Yammer killed our intranet

We learned first-hand that Yammer is a phenomenal enterprise social network, but it needs a better SharePoint integration story.

Employee portals can shift culture, bring people closer together, and ultimately help empower and engage employees. We’ve had a SharePoint-based employee portal called “H” at Habanero for a number of years. It's an important part of our company and we use it to share learnings, give recognition, ask questions, and collaborate on projects. H also contains a number of workflows that support onboarding new employees, expense approval, and more.

We like to try out new technologies on ourselves before using them in a client scenario. For example, when we determined that Sitecore would be a good fit for certain website and customer portals, we built the new version of HabaneroConsulting.com on the platform. Being a guinea pig gives us the freedom to make mistakes and learn before creating a solution for our clients.

We implemented Yammer in August of last year. It was adopted quickly by a number of different virtual teams at Habanero. For example, our business development team started using it to record conversations with clients and partners, note market trends, and share competitive intelligence. Project teams started to use Yammer and its mobile apps to collaborate across our three offices, ask questions, and praise each other for good work.

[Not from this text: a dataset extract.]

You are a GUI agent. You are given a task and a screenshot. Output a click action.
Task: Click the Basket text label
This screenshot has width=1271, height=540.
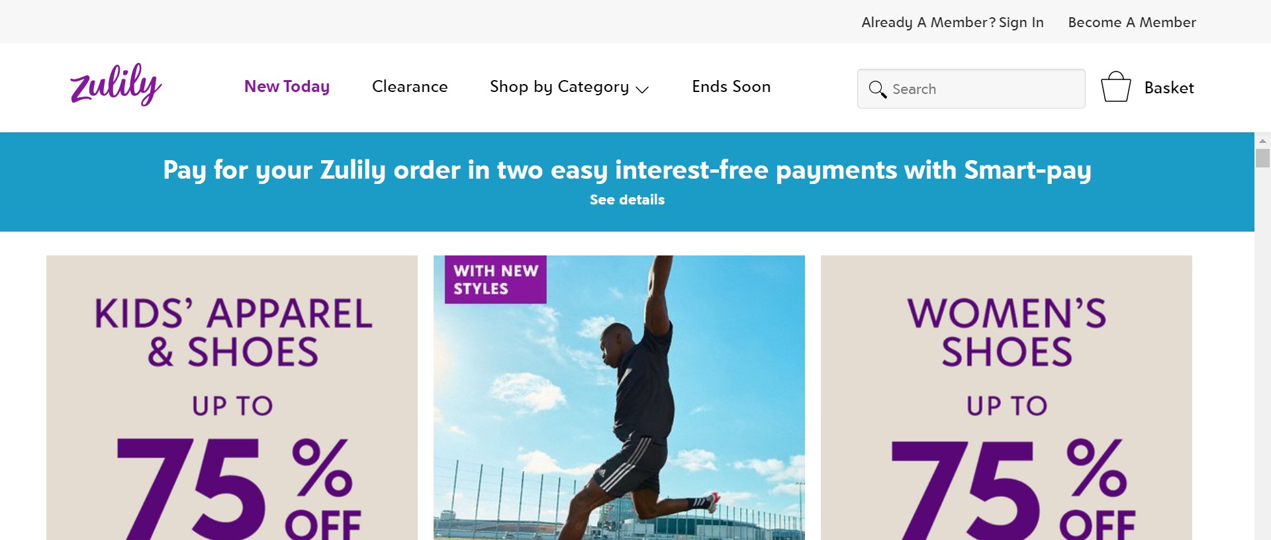pyautogui.click(x=1169, y=88)
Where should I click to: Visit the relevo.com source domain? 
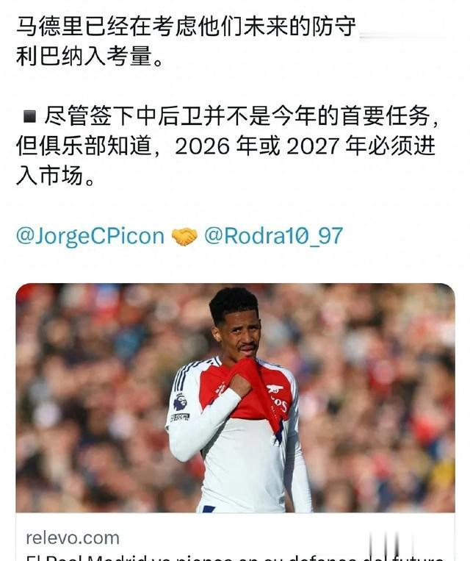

When we adopted a new tool internally for timesheet entry and expenses, we used a Yammer group to support the rollout. We chose to do this instead of increasing investment in formal training. This gave everyone an immediate support system and an easy way to ask questions, see changes happening, and get a sense of the issues or progress being made. Adoption of Yammer was rapid and we are getting a lot of value out of it.

You might be saying to yourself: “This sounds fantastic, what’s the problem?” Although we have an incredibly successful Yammer implementation, there are a few challenges we have seen. Interestingly enough, these are also concerns we have heard from clients who are considering Yammer for their enterprise social needs:

  • Employees need to go to two places: our intranet and Yammer. We ended up shutting down the social features on our intranet and are using Yammer for all our enterprise social needs. This has dramatically reduced the traffic to our portal, where a number of important things still live.

  • Yammer is a bit overwhelming for some people. It doesn’t necessarily do the best job of filtering items or groups that you should be looking at. People are still using emails to communicate essential information.

  • Yammer is cloud based, which can be a challenge. A few of our clients do not allow any client-related information to be stored in the cloud so we can’t use Yammer in these scenarios.

  • A lot of people still love and heavily use email. Yammer doesn’t integrate that well with email and turns forwarded emails into PDFs, which is a clunky and time-consuming experience.

  • We still use SharePoint's collaborative communities/team sites for collaborative document editing and other tasks. Yammer doesn’t replace having a place where people can work together on documents. The challenge right now is that if you only look at Yammer, you miss following updates in SharePoint or vice-versa. The benefit of using SharePoint social is that the social community is integrated into the same group where work is done.

Over the last few months I have learned first-hand that Yammer is a phenomenal enterprise social network, but it needs a better SharePoint integration story. I’m in Las Vegas this week for the SharePoint Conference. I’m really hoping we will hear a more cohesive SharePoint + Yammer story. If done right it would be a killer combination for creating social employee portals.